----- Exercise materials
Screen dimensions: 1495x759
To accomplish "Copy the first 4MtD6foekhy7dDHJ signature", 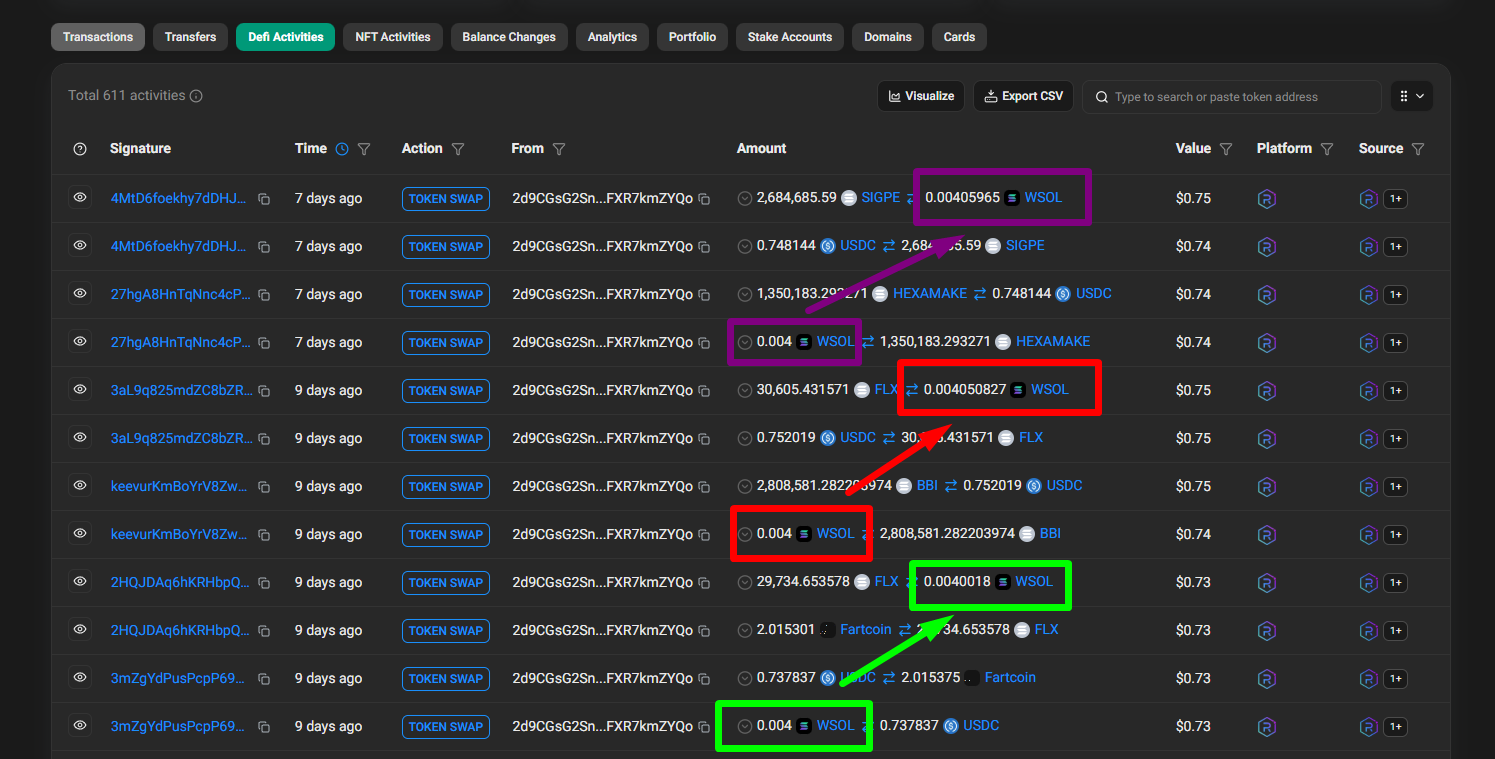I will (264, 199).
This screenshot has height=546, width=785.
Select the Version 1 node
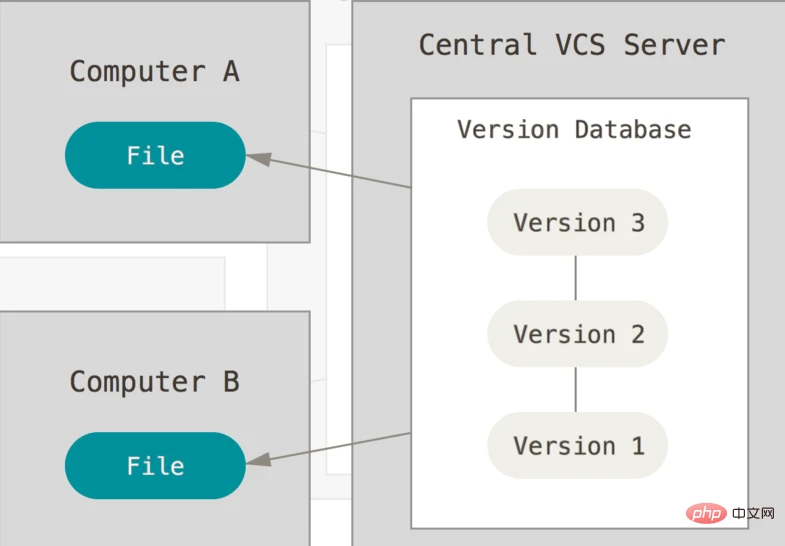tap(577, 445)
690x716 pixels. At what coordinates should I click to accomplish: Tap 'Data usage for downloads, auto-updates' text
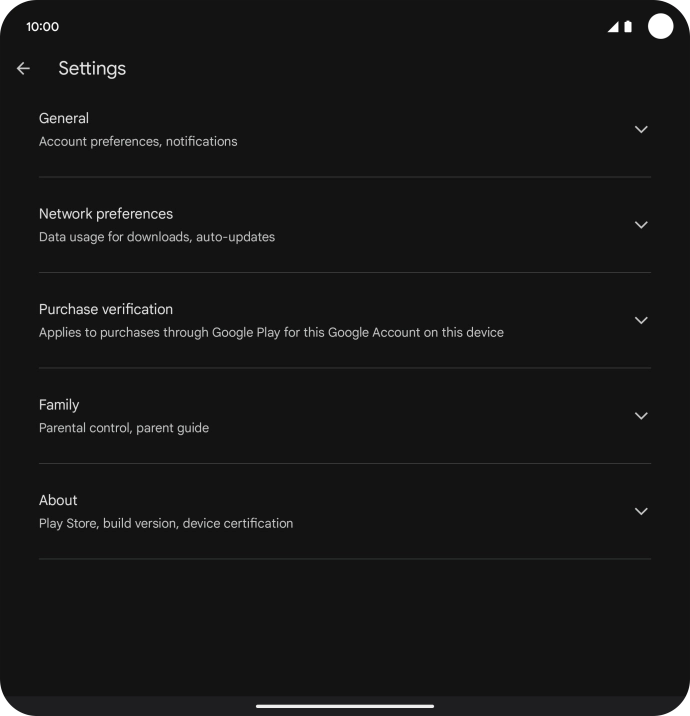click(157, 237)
----------
- _What to do_
What is needed is an exact copy of the lines from the one containing "690x716 pixels. At" through the last line of the records, with every picture left out.

- _Finished exercise_
690x716 pixels. At what coordinates should I click to accomplish: Tap 'Data usage for downloads, auto-updates' text
click(157, 237)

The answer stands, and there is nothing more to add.